Et si la France entrait réellement en guerre contre le Niger ?

Le 11 février dernier, un membre de la junte de Niamey a fait savoir que le Niger serait désormais en guerre avec la France. Mais si Paris décidait, pour une fois, de répondre à ces provocations, le Niger, débarrassé des putschistes, pourrait enfin respirer. De l’avis des observateurs, une intervention française sur place pourrait ouvrir la voie à un retour à la légalité constitutionnelle, après une transition crédible. Éditorial

Il y a moins d’une semaine, le général Amadou Ibro, chef d’état-major particulier du chef de la junte nigérienne a déclaré que son pays entre en belligérance avec Paris. « Sachez-le, on va entrer en guerre avec la France. On n’était pas en guerre, c’est maintenant qu’on va en guerre avec la France. », a-t-il lancé sous les acclamations et les cris de « À bas la France ».

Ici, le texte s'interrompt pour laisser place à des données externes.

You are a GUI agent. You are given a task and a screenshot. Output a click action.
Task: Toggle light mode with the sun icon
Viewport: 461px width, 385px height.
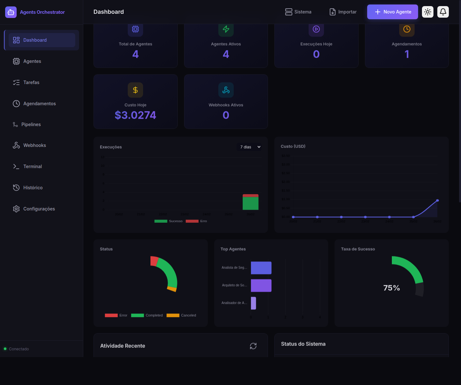(427, 12)
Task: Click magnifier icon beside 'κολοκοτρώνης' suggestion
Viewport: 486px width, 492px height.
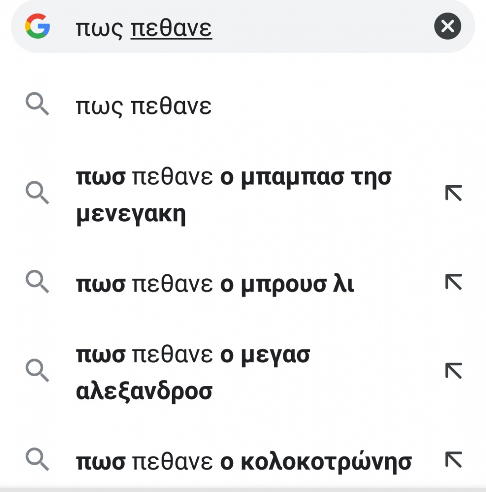Action: [37, 459]
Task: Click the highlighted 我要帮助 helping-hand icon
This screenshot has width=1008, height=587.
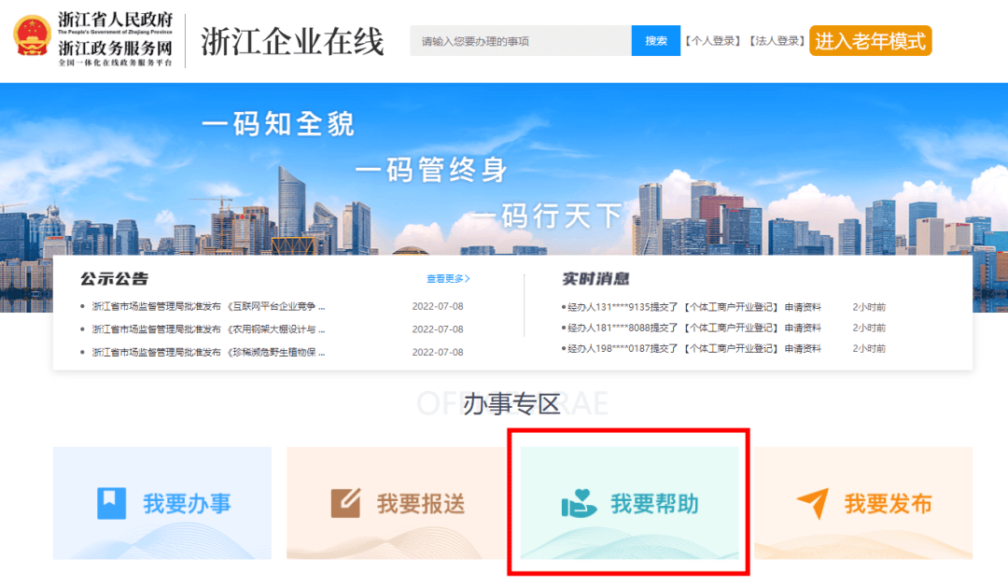Action: [x=581, y=501]
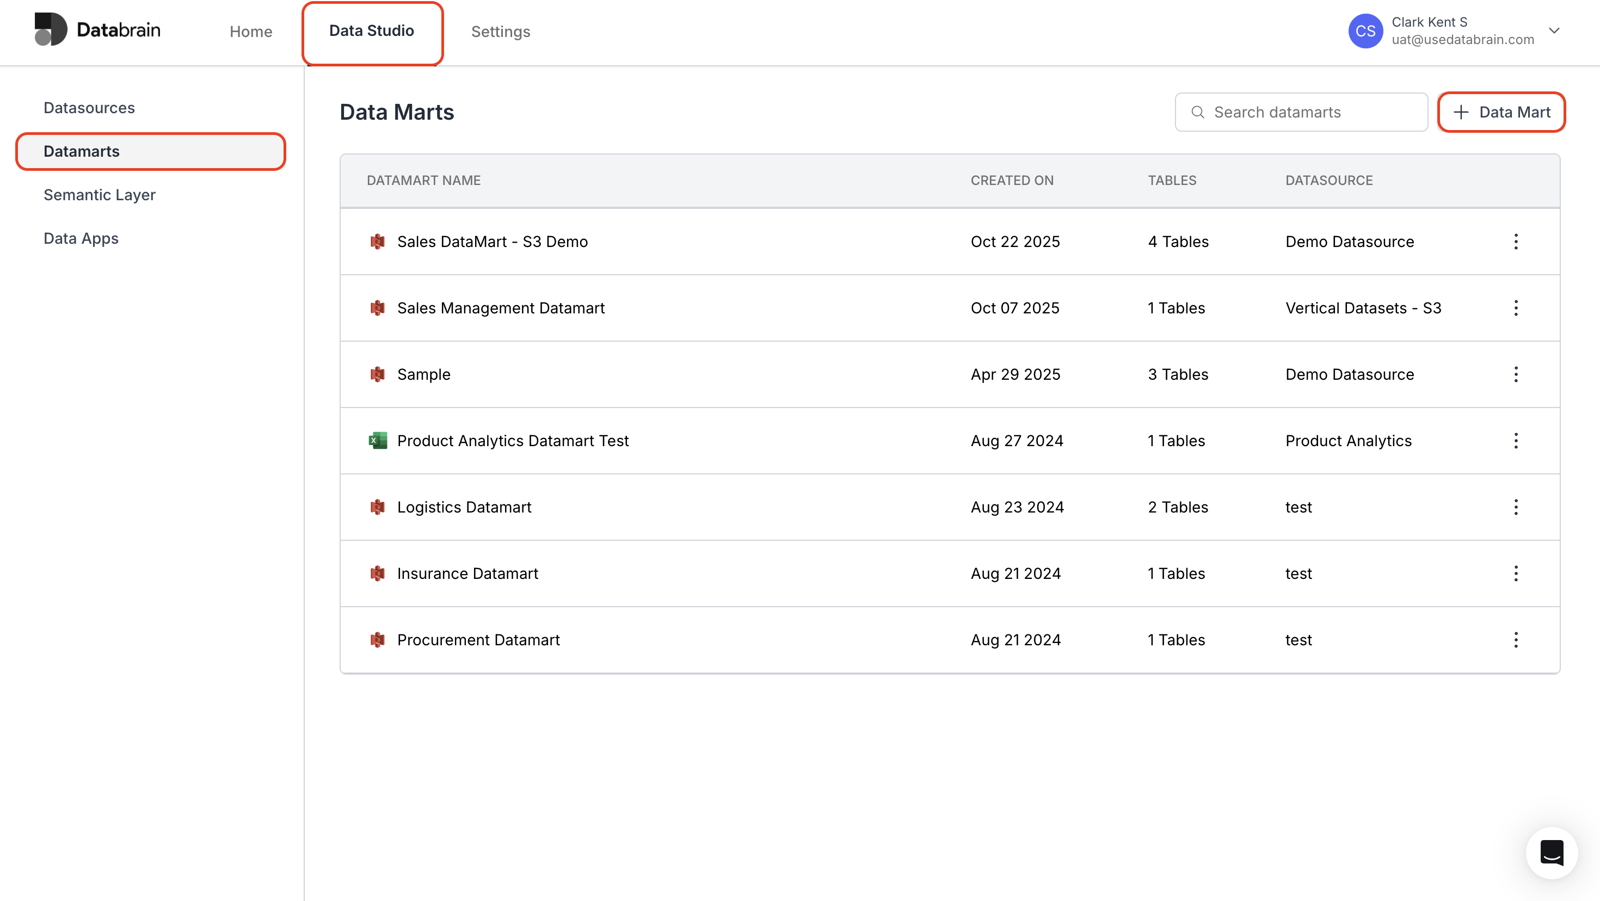Click kebab menu on Sample datamart row
The width and height of the screenshot is (1600, 901).
coord(1516,374)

Relayée en boucle sur les réseaux sociaux et dans les médias de la junte, la déclaration s’inscrit dans une escalade verbale délibérée, quelques semaines après qu’Abdourahamane Tiani lui-même a accusé Emmanuel Macron d’être le « sponsor » des djihadistes qui ont attaqué l’aéroport de Niamey fin janvier. Même si Paris a démenti ces propos, les qualifiant de « guerre informationnelle », le mal est fait. D’ailleurs, la junte de Niamey franchit chaque jour un nouveau palier dans la provocation.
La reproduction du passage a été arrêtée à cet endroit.